#### [Stored data]
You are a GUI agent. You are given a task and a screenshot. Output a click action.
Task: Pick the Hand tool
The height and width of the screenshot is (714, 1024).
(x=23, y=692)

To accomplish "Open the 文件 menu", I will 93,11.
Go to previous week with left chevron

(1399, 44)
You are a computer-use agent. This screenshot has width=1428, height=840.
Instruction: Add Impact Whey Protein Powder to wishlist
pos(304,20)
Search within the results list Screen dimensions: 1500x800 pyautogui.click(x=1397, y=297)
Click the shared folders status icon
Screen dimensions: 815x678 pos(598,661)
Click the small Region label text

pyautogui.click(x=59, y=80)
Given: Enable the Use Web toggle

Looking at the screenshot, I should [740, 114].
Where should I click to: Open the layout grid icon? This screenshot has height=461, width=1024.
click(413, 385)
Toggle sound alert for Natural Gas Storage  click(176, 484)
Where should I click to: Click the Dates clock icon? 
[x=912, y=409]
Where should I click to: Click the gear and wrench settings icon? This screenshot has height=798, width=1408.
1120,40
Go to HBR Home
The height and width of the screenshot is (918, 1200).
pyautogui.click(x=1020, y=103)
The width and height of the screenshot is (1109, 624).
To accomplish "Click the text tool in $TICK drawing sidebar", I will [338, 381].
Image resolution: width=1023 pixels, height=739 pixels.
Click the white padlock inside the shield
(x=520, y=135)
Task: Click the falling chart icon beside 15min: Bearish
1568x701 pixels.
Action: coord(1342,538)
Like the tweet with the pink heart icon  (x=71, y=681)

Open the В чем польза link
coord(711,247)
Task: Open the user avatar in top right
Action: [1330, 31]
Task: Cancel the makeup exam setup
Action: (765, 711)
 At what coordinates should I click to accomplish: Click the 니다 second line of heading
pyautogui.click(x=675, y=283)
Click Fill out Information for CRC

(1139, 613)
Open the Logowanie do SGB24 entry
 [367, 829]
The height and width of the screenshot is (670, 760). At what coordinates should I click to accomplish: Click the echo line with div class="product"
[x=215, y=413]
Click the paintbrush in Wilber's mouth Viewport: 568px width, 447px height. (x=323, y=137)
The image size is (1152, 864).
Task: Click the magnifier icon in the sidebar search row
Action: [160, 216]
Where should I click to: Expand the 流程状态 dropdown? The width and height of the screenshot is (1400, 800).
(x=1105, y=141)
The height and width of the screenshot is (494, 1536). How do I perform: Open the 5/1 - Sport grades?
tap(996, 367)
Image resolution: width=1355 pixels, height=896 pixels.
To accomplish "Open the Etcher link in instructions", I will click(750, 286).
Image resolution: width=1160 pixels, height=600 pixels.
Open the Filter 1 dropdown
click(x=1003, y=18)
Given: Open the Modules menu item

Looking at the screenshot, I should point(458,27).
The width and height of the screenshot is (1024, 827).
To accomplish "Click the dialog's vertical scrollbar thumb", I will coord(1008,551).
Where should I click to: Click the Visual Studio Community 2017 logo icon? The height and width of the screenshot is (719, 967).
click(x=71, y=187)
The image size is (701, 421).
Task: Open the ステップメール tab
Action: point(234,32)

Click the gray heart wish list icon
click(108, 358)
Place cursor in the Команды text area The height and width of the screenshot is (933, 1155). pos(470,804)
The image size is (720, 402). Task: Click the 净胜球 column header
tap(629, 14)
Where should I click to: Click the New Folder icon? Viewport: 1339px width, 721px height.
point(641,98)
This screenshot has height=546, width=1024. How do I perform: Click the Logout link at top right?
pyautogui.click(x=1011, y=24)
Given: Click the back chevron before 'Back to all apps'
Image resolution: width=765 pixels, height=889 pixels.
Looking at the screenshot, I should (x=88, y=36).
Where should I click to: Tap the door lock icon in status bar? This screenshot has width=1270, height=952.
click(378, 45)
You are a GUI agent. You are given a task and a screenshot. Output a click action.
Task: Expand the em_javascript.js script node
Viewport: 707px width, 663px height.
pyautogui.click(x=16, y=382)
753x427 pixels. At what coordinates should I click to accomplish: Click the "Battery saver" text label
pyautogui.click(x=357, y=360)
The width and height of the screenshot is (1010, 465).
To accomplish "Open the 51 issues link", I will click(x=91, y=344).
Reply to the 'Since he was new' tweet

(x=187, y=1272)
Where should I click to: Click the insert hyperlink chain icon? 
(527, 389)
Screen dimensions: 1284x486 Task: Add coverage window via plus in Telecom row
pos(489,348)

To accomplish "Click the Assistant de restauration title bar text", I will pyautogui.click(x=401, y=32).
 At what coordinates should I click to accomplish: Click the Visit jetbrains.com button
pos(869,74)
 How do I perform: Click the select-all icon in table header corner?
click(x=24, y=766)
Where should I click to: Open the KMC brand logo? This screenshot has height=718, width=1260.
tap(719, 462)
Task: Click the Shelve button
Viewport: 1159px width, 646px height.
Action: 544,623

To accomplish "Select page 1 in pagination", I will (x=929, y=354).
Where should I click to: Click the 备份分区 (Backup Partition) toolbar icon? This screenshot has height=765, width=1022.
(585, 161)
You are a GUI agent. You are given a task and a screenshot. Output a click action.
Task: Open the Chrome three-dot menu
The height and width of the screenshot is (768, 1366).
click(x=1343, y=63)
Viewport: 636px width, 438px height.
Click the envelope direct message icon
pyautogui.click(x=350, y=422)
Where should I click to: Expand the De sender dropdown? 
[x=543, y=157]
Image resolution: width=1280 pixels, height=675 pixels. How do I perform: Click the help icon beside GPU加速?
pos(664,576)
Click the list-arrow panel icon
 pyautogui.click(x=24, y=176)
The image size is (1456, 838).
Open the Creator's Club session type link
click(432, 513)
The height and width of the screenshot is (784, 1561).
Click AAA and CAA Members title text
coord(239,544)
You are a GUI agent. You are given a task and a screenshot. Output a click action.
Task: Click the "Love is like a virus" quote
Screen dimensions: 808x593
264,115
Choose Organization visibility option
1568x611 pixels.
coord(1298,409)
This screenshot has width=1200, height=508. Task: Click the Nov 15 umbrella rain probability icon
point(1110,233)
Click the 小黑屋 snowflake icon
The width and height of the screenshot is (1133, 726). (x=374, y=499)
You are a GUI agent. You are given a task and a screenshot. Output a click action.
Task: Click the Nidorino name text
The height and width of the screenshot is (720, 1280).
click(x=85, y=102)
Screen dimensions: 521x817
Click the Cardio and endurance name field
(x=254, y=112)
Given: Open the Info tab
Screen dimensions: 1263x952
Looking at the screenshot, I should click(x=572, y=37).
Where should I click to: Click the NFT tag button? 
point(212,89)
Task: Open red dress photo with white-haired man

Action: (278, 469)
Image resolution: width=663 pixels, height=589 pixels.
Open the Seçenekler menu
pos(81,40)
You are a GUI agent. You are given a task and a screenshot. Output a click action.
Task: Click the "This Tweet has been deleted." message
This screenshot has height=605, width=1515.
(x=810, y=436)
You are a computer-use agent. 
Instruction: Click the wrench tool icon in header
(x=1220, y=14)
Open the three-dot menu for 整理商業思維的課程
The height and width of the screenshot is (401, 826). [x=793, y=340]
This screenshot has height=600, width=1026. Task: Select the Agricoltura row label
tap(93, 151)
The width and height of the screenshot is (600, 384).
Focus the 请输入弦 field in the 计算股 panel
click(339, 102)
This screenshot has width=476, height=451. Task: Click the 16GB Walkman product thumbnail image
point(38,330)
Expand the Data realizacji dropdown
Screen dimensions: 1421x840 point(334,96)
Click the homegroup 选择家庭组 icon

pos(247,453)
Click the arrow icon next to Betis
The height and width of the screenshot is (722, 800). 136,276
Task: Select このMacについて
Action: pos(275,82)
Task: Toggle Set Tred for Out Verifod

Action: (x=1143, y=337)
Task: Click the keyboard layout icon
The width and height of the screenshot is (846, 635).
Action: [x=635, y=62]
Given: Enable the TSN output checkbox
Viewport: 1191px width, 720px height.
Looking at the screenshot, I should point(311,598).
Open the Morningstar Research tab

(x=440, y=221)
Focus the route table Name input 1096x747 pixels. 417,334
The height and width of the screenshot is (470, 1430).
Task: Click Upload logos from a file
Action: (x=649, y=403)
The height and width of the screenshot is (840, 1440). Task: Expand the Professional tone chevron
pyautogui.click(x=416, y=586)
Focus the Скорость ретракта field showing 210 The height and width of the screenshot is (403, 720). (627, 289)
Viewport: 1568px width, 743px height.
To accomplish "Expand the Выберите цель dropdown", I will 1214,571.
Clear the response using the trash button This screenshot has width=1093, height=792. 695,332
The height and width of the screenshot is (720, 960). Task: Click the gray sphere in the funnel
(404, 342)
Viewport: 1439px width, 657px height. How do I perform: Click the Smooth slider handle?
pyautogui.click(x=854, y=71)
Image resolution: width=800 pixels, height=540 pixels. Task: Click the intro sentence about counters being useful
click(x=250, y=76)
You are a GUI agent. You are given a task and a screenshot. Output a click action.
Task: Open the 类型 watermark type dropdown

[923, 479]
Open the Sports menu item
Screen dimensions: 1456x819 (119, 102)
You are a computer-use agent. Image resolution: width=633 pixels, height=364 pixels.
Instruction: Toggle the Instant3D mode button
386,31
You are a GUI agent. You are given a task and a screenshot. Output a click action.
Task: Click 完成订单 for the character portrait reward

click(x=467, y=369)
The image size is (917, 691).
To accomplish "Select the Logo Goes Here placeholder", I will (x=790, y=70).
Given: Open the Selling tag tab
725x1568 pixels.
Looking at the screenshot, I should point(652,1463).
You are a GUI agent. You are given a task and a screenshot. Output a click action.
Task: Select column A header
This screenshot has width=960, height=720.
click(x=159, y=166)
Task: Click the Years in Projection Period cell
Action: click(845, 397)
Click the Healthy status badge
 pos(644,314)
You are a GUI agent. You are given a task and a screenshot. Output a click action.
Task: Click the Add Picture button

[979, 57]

#### [Work item]
The line containing "Viewport: 1439px width, 657px" marks where to begin; copy it and every later line exactly, through the end of the data.

#### [Solution for this problem]
Viewport: 1439px width, 657px height. How do I perform: Click the Smooth slider handle?
pyautogui.click(x=854, y=71)
Image resolution: width=800 pixels, height=540 pixels. Task: Click the intro sentence about counters being useful
click(x=250, y=76)
You are a GUI agent. You are given a task and a screenshot. Output a click action.
Task: Open the 类型 watermark type dropdown

[923, 479]
Open the Sports menu item
Screen dimensions: 1456x819 (119, 102)
You are a computer-use agent. Image resolution: width=633 pixels, height=364 pixels.
Instruction: Toggle the Instant3D mode button
386,31
You are a GUI agent. You are given a task and a screenshot. Output a click action.
Task: Click 完成订单 for the character portrait reward

click(x=467, y=369)
The image size is (917, 691).
To accomplish "Select the Logo Goes Here placeholder", I will (x=790, y=70).
Given: Open the Selling tag tab
725x1568 pixels.
Looking at the screenshot, I should point(652,1463).
You are a GUI agent. You are given a task and a screenshot. Output a click action.
Task: Select column A header
This screenshot has width=960, height=720.
click(x=159, y=166)
Task: Click the Years in Projection Period cell
Action: click(845, 397)
Click the Healthy status badge
 pos(644,314)
You are a GUI agent. You are given a task and a screenshot. Output a click action.
Task: Click the Add Picture button

[979, 57]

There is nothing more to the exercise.